Standard prompts for creative tasks often yield generic, 'AI slop' results. To achieve exceptional design or copy, use hyperbolic, aspirational language like 'make it look like I spent a million dollars on design.' This 'desperate prompting' pushes the model beyond its default, mediocre state to produce higher-quality, unique work.
With models like Gemini 3, the key skill is shifting from crafting hyper-specific, constrained prompts to making ambitious, multi-faceted requests. Users trained on older models tend to pare down their asks, but the latest AIs are 'pent up with creative capability' and yield better results from bigger challenges.
Instead of giving an AI creative freedom, defining tight boundaries like word count, writing style, and even forbidden words forces the model to generate more specific, unique, and less generic content. A well-defined box produces a more creative result than an empty field.
Using adjectives like 'elite' (e.g., 'You are an elite photographer') isn't about flattery. It's a keyword that signals to the AI to operate within the higher-quality, expert-level subset of its training data, which is associated with those words, leading to better-quality output.
Instead of accepting an AI's first output, request multiple variations of the content. Then, ask the AI to identify the best option. This forces the model to re-evaluate its own work against the project's goals and target audience, leading to a more refined final product.
To correct an AI's output when it's off track, use numerical multipliers to signal a dramatic shift. Instead of vague feedback, prompts like "be 100x more direct" or "make this 10x more creative" give the model a quantitative instruction to escalate its response, leading to more significant adjustments.
AI-generated text often falls back on clichés and recognizable patterns. To combat this, create a master prompt that includes a list of banned words (e.g., "innovative," "excited to") and common LLM phrases. This forces the model to generate more specific, higher-impact, and human-like copy.
Leverage AI as an idea generator rather than a final execution tool. By prompting for multiple "vastly different" options—like hover effects—you can review a range of possibilities, select a promising direction, and then iterate, effectively using AI to explore your own taste.

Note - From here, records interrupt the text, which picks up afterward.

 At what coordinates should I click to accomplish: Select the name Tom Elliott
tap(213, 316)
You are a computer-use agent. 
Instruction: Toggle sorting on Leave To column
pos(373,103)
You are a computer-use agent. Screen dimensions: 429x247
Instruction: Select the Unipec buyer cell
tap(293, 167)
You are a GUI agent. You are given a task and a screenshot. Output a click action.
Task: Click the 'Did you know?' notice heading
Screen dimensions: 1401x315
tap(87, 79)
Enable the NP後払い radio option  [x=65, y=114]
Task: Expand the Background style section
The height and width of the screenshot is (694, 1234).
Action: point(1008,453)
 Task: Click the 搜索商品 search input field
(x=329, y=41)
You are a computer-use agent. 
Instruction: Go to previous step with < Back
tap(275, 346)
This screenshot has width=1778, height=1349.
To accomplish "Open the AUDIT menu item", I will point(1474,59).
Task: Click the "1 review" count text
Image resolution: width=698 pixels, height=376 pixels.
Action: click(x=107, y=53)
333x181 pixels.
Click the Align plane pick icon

Instead of using AI to generate final creative work, use it as a tool for anti-inspiration. Figma's CEO asks generative AI for the "10 cliche ways to say this" so he can consciously push beyond the obvious and predictable. This technique helps creators find novel angles and maintain a unique voice.
To fully leverage advanced AI models, you must increase the ambition of your prompts. Their capabilities often surpass initial assumptions, so asking for more complex, multi-layered outputs is crucial to unlocking their true potential and avoiding underwhelming results.
Asking an AI to 'predict' or 'evaluate' for a large sample size (e.g., 100,000 users) fundamentally changes its function. The AI automatically switches from generating generic creative options to providing a statistical simulation. This forces it to go deeper in its research and thinking, yielding more accurate and effective outputs.